Княжна отвела в сторону маркиза и Пьетранджело и рассказала им, что аббат уже в руках Пиччинино и что она получила известие об этом от одного непосредственного свидетеля, которого ей запрещено называть.
Затем принесли свежий шербет, и беседа завязалась вновь. Маньяни был грустен и робок, Микеле — возбужден и рассеян, однако княжна и маркиз вскоре успокоили обоих молодых людей, выказав много умной заботливости и великого искусства держаться просто, которыми владеют хорошо воспитанные люди, когда сама основа их характера соответствует силе их житейской мудрости. И Агата поэтому стала расспрашивать Микеле о том, что тот хорошо знал и понимал. А молодой художник, со своей стороны, был восхищен тем, как она понимает искусство, и в память ему врезались многие глубокие определения, которые вырывались у нее как будто нечаянно, еще не получив точной формы, так естественно она их выражала. Разговаривая об искусстве, она словно обсуждала предмет с собеседником, не собираясь поучать, а ее полный живой симпатии проникновенный взор, казалось, искал у Микеле подтверждения ее мнений и мыслей.
Маньяни все легко схватывал и если редко решался вставить слово, то по его сообразительному лицу легко было прочесть, что ничего из того, что говорится вокруг него, не является трудным для его понимания. У этого молодого человека были хорошие способности, которые, быть может, остались бы неразвитыми, не настигни его романическая страсть. Со дня, когда он увлекся Агатой, он почти весь свой досуг посвящал книгам и изучению произведений искусства, какие ему удавалось встретить. Свое свободное от работы время, те недели, что у ремесленников зовутся мертвым сезоном, он использовал, обойдя пешком всю Сицилию, и повидал памятники античности, рассеянные по этой земле, и без того столь прекрасной. И хотя он твердил себе, что хочет остаться скромным, неизвестным человеком и не желает изменять грубой простоте своего сословия, неодолимым инстинктом его влекло к просвещению.

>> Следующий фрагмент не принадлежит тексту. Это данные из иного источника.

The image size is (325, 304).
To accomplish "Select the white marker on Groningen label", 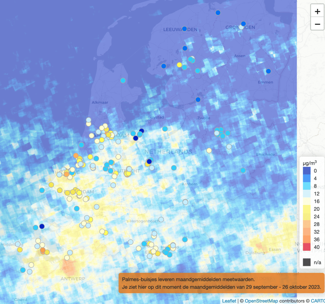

Беседа сделалась общей и в то же время интересной и непринужденной, а благодаря выходкам Пьетранджело и наивным речам Милы — даже полной веселья. Но ее наивность была так трогательна, что самолюбие Микеле нисколько не страдало в присутствии княжны, и пятнадцатилетний возраст сестренки предстал перед ним в новом свете. Он, конечно, не давал себе полного отчета в той огромной перемене, какую каждый лишний год в этом возрасте производит в душе молодой девушки, когда накануне, считая Милу еще нерассудительным и робким ребенком, он одним словом чуть не погубил все ее надежды на любовь. В каждой фразе, что произносила сестра, он замечал, как неизмеримо развились ее ум и характер, а контраст между ее умственным развитием и ее неопытностью, искренностью и порывистостью души был одновременно и приятен и трогателен. Княжна с деликатным тактом, свойственным лишь женщинам, помогала славной девушке показать себя в каждом ответе с лучшей стороны, и никогда ни Маньяни, ни сам Пьетранджело не представляли себе раньше, какое удовольствие может доставить беседа с этой юной девочкой.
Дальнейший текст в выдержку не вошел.